● INFORMATION GIVEN:
------

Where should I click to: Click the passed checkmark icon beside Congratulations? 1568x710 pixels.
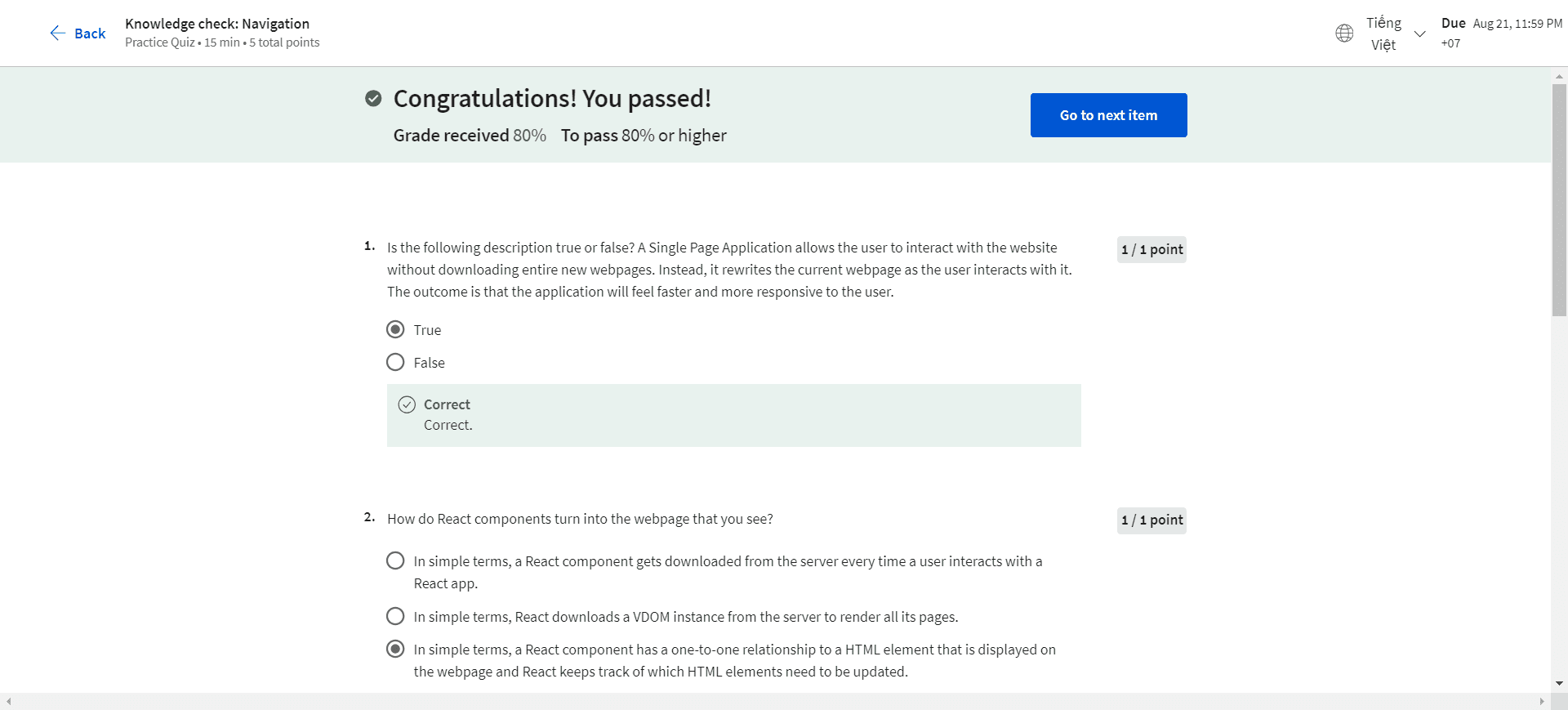click(x=373, y=99)
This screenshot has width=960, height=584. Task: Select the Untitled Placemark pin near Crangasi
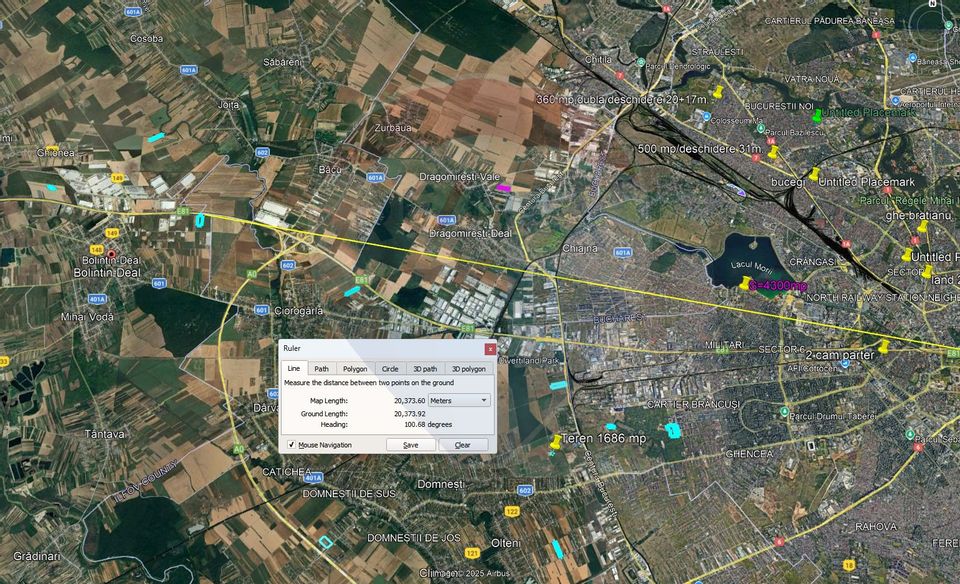906,257
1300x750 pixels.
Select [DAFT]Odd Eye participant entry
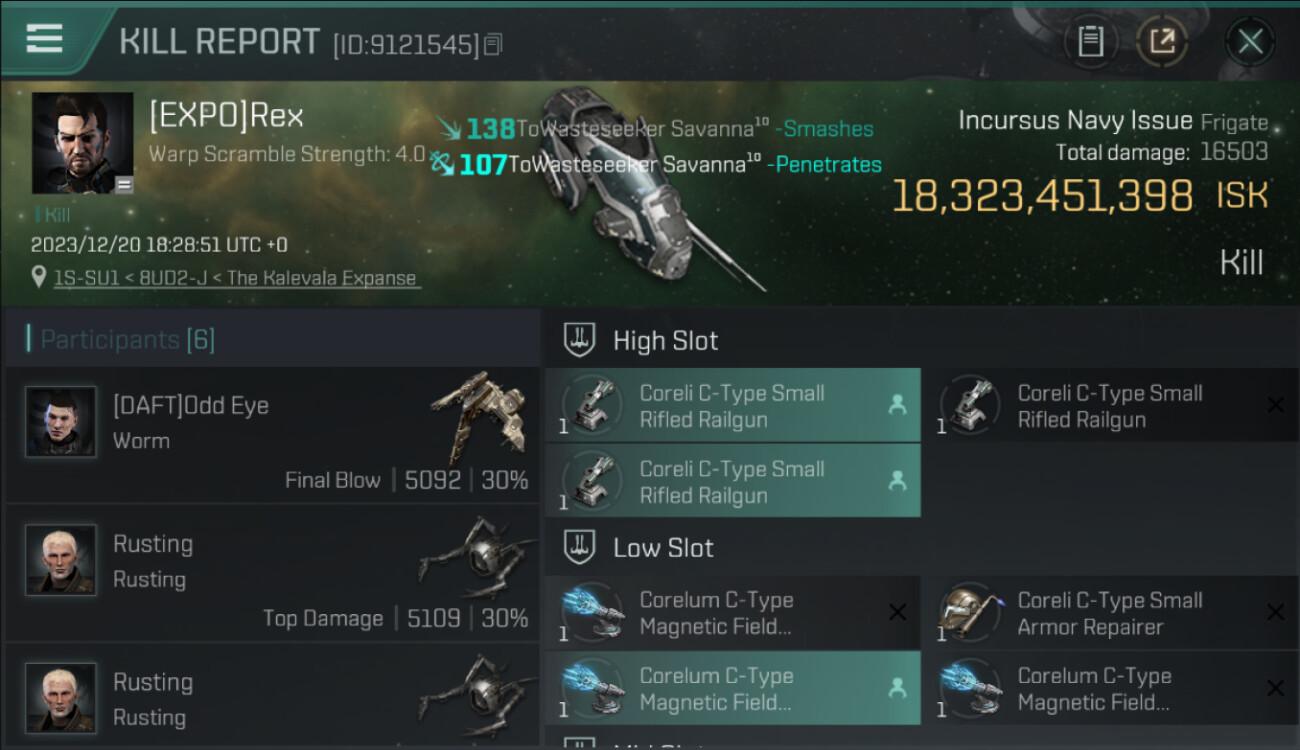click(272, 434)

------

● WORK INSTRUCTIONS:
What is needed is a verbatim transcription of the records, minus the pictures.

● SOLUTION:
Where should I click to: Click the passed checkmark icon beside Congratulations? 1568x710 pixels.
click(x=373, y=99)
This screenshot has width=960, height=584. Task: Select the Untitled Placemark pin near Crangasi
906,257
1300x750 pixels.
Select [DAFT]Odd Eye participant entry
click(272, 434)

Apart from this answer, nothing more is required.